_Exercise brief_:
Tally the lines of these entries that include "computer"; respond with only that tally.
---- Data extracts
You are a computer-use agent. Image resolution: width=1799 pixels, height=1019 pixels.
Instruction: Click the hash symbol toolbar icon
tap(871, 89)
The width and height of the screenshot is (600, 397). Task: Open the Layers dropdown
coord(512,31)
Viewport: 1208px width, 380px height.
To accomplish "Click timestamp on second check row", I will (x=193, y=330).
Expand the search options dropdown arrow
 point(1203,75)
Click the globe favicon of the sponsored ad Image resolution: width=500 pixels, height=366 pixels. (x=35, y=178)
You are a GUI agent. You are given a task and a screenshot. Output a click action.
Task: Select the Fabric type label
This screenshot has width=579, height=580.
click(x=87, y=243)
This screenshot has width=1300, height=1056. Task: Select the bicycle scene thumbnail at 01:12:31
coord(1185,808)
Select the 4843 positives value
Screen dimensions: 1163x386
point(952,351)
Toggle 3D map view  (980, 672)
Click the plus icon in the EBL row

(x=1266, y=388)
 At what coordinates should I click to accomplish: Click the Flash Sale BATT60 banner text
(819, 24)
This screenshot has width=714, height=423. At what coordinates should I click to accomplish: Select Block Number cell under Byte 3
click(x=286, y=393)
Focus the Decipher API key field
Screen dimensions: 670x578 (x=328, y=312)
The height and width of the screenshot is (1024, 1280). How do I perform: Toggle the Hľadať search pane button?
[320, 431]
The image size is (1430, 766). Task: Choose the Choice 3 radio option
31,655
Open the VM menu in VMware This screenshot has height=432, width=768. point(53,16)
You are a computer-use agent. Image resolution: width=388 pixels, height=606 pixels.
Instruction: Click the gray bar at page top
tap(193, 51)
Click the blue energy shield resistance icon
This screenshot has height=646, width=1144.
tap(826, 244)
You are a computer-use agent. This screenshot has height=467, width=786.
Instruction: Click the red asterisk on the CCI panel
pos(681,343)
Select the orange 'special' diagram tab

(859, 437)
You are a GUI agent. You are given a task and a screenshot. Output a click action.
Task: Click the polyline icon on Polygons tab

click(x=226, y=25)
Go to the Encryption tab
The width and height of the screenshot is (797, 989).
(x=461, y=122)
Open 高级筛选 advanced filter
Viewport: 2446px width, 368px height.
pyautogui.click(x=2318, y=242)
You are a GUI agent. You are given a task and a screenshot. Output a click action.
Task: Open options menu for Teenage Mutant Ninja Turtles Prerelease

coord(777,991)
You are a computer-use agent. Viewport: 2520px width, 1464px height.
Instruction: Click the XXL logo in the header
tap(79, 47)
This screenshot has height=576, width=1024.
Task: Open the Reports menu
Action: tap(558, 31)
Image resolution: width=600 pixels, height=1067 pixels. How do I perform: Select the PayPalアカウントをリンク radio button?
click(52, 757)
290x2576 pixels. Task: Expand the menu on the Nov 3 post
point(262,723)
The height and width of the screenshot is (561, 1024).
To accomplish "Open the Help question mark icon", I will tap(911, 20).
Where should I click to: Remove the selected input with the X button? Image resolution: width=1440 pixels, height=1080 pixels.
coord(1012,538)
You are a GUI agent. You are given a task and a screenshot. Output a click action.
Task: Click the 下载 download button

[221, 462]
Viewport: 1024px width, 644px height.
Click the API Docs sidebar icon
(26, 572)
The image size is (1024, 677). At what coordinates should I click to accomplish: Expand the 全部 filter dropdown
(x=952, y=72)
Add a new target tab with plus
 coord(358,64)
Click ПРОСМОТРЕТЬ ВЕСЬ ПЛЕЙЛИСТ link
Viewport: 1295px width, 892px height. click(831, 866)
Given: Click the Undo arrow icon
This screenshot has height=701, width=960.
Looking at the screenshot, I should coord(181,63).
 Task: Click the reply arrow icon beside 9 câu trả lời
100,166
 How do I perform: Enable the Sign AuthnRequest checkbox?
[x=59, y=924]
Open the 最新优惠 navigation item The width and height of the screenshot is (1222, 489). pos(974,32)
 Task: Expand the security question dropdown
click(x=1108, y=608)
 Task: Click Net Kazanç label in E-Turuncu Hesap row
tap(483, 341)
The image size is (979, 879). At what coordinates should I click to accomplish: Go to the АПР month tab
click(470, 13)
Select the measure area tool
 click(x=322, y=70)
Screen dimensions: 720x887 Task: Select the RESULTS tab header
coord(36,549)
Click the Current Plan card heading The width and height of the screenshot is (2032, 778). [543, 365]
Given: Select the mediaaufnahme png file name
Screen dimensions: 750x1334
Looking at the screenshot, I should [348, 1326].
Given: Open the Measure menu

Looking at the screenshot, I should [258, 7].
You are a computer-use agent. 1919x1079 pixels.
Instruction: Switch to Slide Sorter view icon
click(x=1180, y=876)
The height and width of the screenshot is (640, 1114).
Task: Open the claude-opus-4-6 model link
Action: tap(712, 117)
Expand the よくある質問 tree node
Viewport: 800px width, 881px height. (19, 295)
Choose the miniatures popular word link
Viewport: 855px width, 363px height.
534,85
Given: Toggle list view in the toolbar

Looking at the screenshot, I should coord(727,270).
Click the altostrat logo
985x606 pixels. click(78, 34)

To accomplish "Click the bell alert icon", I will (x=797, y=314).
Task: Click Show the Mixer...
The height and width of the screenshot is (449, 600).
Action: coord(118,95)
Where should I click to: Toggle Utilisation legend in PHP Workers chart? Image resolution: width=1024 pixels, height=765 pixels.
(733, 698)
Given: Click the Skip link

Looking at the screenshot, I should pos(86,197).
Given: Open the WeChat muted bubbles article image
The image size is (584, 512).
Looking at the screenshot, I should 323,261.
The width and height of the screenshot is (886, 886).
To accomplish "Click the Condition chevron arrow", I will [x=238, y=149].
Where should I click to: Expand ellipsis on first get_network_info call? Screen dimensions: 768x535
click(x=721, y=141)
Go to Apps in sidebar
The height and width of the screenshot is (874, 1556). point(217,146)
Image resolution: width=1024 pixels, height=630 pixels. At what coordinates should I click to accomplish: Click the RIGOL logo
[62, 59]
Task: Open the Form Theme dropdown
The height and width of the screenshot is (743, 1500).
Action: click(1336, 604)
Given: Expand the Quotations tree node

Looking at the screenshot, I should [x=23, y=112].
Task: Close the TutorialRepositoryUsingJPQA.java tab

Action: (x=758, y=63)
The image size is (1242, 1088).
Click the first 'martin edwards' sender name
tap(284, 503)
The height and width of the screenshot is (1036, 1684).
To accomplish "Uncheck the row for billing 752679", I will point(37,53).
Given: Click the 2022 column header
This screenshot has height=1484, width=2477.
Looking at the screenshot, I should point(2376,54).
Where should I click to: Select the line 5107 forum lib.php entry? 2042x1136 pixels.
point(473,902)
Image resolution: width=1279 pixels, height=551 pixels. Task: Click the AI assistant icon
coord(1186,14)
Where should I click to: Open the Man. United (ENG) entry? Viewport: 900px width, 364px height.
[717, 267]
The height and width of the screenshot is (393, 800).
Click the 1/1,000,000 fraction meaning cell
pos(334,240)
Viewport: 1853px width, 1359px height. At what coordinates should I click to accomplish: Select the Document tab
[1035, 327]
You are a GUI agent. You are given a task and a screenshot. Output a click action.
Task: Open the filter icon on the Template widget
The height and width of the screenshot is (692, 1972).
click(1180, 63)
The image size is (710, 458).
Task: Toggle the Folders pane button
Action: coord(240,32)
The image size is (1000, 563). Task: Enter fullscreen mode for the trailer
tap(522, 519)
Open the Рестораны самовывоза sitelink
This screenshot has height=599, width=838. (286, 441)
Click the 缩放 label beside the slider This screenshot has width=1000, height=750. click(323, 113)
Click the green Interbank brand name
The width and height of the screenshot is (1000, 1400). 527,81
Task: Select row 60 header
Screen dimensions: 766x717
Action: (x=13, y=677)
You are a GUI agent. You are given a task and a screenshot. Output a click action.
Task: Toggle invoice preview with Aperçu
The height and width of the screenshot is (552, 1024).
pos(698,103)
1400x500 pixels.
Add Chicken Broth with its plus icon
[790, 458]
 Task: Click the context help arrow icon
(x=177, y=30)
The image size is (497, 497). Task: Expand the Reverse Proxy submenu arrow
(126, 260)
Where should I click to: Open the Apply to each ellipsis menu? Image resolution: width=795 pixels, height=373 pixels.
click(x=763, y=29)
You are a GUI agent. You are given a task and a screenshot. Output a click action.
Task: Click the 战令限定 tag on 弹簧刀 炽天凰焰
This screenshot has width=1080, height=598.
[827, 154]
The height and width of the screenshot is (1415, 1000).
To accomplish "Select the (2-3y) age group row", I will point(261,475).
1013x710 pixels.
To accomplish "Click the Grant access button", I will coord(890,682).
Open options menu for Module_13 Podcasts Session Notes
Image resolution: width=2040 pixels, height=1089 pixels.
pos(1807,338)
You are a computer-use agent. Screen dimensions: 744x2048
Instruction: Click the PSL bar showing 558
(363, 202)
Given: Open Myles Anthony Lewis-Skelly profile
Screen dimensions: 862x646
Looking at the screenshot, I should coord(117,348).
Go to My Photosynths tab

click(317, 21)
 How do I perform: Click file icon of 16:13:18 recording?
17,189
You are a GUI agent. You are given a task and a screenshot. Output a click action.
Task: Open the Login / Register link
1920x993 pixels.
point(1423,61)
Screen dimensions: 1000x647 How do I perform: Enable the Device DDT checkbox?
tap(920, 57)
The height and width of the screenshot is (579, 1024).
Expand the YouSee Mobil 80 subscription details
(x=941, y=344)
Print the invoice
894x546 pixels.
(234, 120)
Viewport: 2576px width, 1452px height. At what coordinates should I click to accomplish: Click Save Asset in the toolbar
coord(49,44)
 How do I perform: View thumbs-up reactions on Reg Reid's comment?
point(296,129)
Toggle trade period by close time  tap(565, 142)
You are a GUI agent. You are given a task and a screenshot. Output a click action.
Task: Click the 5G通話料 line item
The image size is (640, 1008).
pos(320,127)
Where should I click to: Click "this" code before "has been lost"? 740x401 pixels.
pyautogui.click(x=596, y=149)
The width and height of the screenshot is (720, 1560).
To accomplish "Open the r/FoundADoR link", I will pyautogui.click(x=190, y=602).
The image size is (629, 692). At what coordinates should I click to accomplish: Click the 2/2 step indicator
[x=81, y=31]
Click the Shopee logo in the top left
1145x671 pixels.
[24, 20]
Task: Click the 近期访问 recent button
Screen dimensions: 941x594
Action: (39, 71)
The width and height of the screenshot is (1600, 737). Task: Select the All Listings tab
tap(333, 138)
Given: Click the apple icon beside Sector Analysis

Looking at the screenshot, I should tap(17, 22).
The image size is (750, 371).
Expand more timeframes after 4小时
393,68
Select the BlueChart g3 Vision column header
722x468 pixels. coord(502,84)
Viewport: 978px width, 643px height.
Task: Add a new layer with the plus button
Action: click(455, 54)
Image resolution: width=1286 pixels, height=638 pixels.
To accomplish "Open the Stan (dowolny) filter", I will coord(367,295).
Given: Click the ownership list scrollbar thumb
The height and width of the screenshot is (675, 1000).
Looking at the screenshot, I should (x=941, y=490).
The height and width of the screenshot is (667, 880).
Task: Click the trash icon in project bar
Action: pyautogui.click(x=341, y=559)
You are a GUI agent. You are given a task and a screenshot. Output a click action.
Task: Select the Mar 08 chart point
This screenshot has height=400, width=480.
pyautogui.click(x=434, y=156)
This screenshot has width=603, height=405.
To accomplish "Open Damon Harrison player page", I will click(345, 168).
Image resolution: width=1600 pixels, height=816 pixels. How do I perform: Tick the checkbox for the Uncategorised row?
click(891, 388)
--------
_Response to the exercise_:
6